Dodged geom_errorbar with geom_bar using fill, colour, and alpha

I am attempting to make a facet_wrap bar_graph with error bars (se) that clearly shows three different categorical variables (Treatment, Horizon, Enzyme) with one response variable (AbundChangetoAvgCtl). Below is the code for some dummy data followed by the ggplot code I have so far. The graphs I've made can be see at this link:
bargraph figures
Enzyme <- c("Arabinosides","Arabinosides","Arabinosides","Arabinosides","Arabinosides","Arabinosides","Cellulose","Cellulose","Cellulose","Cellulose","Cellulose","Cellulose","Chitin","Chitin","Chitin","Chitin","Chitin","Chitin","Lignin","Lignin","Lignin","Lignin","Lignin","Lignin")

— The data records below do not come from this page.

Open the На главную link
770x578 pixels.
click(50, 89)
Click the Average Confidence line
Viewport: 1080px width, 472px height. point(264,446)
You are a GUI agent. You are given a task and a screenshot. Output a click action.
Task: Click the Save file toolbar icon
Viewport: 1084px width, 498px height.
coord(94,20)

Treatment <- c("Deep","Deep","Int","Int","Low","Low","Deep","Deep","Int","Int","Low","Low","Deep","Deep","Int","Int","Low","Low","Deep","Deep","Int","Int","Low","Low")
Horizon <- c("Org","Min","Org","Min","Org","Min","Org","Min","Org","Min","Org","Min","Org","Min","Org","Min","Org","Min","Org","Min","Org","Min","Org","Min")

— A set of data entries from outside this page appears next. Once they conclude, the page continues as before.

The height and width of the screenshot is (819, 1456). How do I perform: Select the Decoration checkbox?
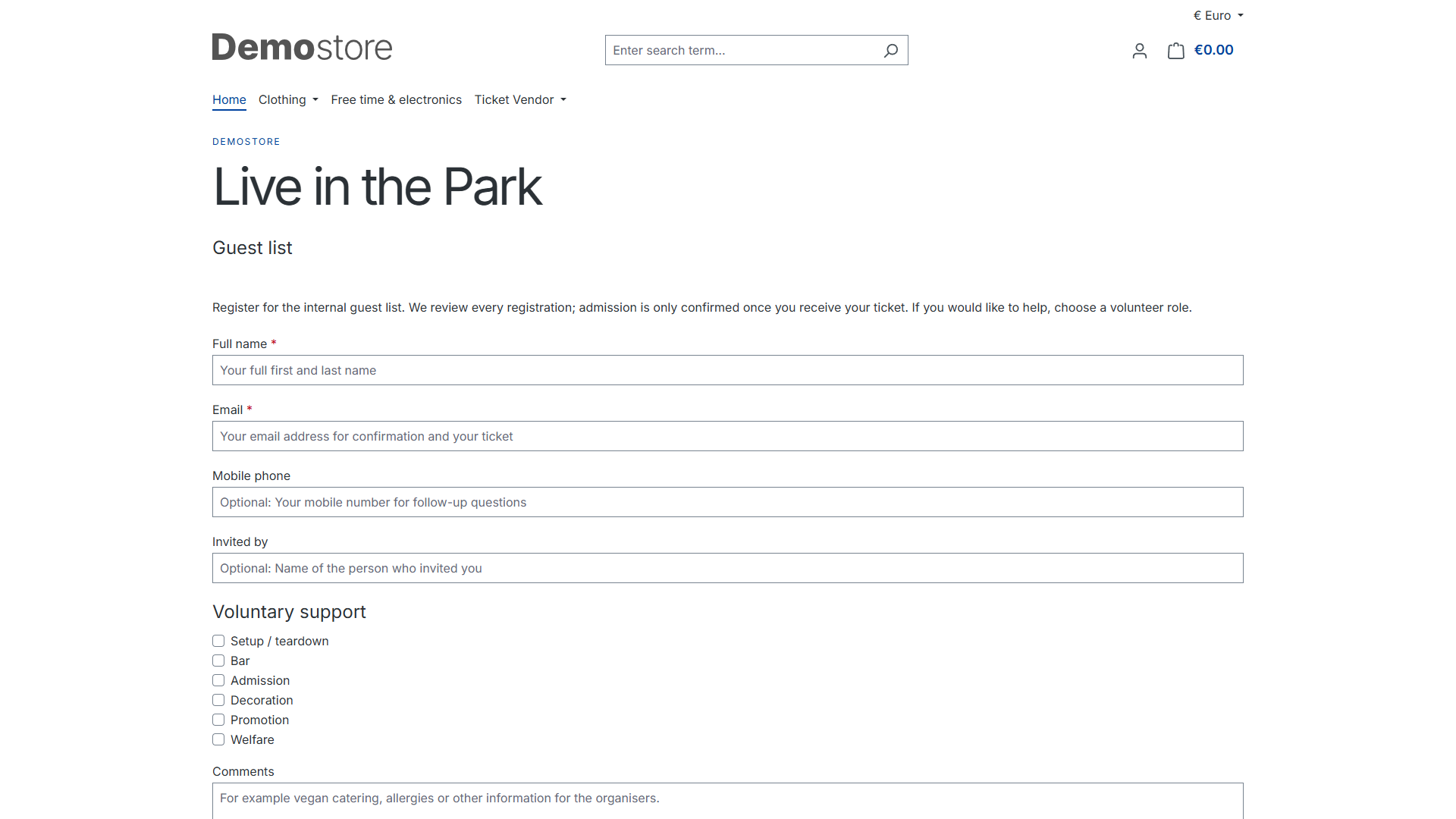(218, 700)
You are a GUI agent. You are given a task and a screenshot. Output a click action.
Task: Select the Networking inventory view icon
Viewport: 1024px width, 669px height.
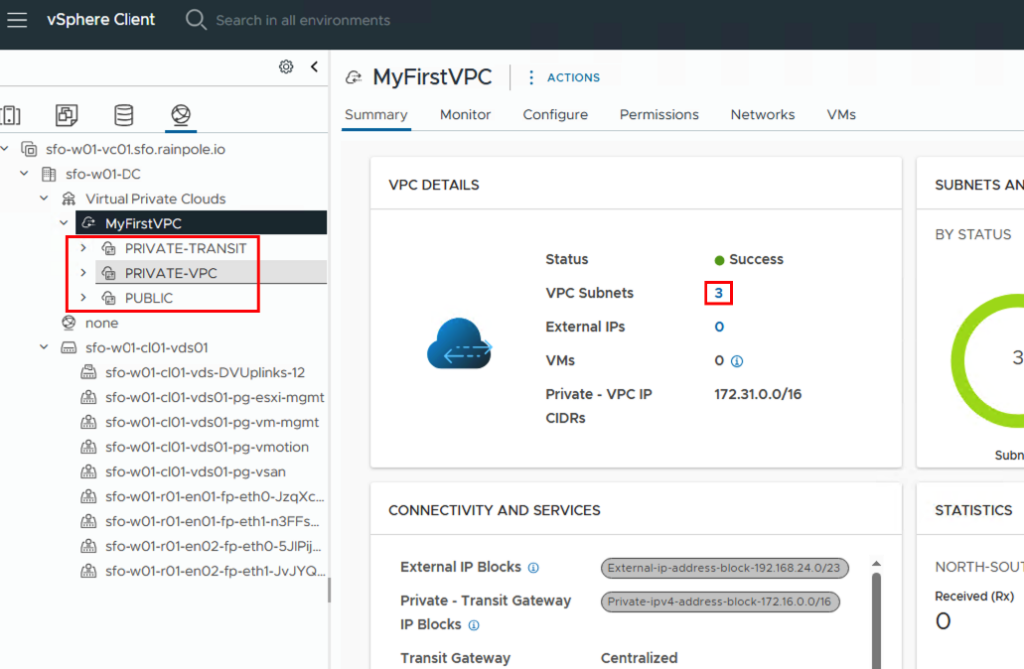(180, 115)
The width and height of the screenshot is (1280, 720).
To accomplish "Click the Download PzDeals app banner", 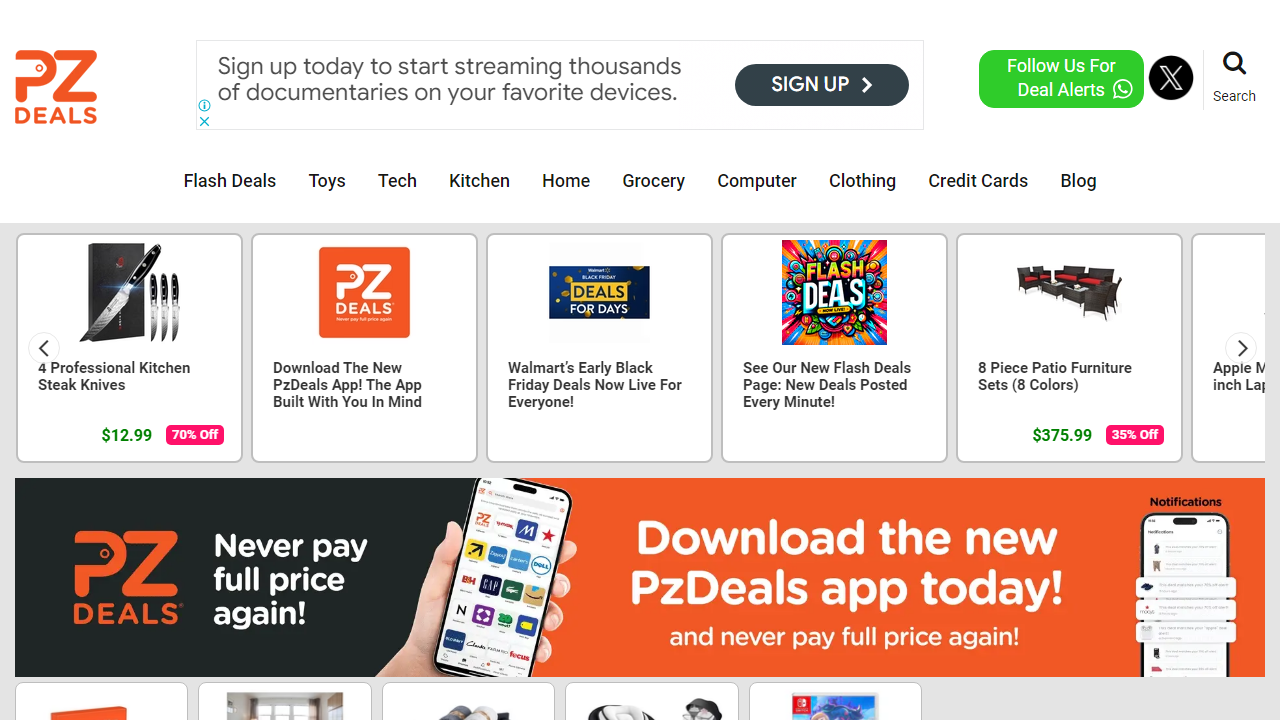I will pyautogui.click(x=640, y=577).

AbundChangetoAvgCtl <- rnorm(24,mean=0,sd=1)
se <- rnorm(24, mean=0.5, sd=0.25)
notrans_noctl_enz_toCtl_summary <- data.frame(Enzyme,Treatment,Horizon,AbundChangetoAvgCtl,se)

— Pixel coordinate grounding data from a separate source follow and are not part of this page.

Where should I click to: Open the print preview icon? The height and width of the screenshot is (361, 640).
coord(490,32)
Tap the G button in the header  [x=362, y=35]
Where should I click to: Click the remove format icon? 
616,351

ggplot(notrans_noctl_enz_toCtl_summary, aes(x=Horizon, y=AbundChangetoAvgCtl, fill=Horizon, alpha=Treatment)) +
geom_bar(position=position_dodge(), colour="black", stat="identity", aes(fill=Horizon)) +
geom_errorbar(aes(ymin=AbundChangetoAvgCtl-se, ymax=AbundChangetoAvgCtl+se),
width=.2,
position=position_dodge(.9)) +
scale_fill_brewer(palette = "Set1") + theme_bw() +
geom_hline(yintercept=0) +
labs(y = "Rel Gene Abundance Change / Control", x="") +
theme(axis.ticks = element_blank(),
axis.text.x = element_blank(),
strip.text.x = element_text(size=20),
plot.title = element_text(size=22, vjust=2, face="bold"),
axis.title.y = element_text(size=18),
legend.key.size = unit(.75, "in"),
legend.text = element_text(size = 15),
legend.title = element_text(size = 18)) +
facet_wrap(~Enzyme, scales="free")
(figure 1)
So this is close to what I want, however for some reason, the "alpha=Treatment" call in ggplot causes my errorbars to fade (which I don't want) as well as the bar_fill (which I do want). I've tried moving the "alpha=Treatment" to the geom_bar call, as well as adding "alpha=1" to geom_bar, but when I do that, the error bars all move to a single location and overlap (figure 2).
I initially wanted to cluster the bars within facet_wrap, but found the alpha option on this site, which seems to accomplish what I'm looking for as well. Any help would be appreciated. If there is a better way to represent all of this, those ideas are welcome as well.
Also, if there is a way to condense and clarify my legend, that would be extra bonus!
Thanks in advance for your help!
Mike
You need to assign Treatment to the group option in the ggplot() command and then move the alpha=Treatment option to the geom_bar() command. Then the alpha value of geom_errorbar won't be affected by the global option and will be black. Like this:
ggplot(notrans_noctl_enz_toCtl_summary, aes(x=Horizon, y=AbundChangetoAvgCtl, fill=Horizon, group = Treatment)) +
geom_bar(position=position_dodge(), colour="black", stat="identity", aes(fill=Horizon, alpha = Treatment))
Also, I would check whether setting alpha=Treatment corresponds to more transparent as being equivalent to low treatment and less transparent to high treatment. At least that would be my intuitive understanding, without any background on the research design or data.
For information about formatting legends, see here.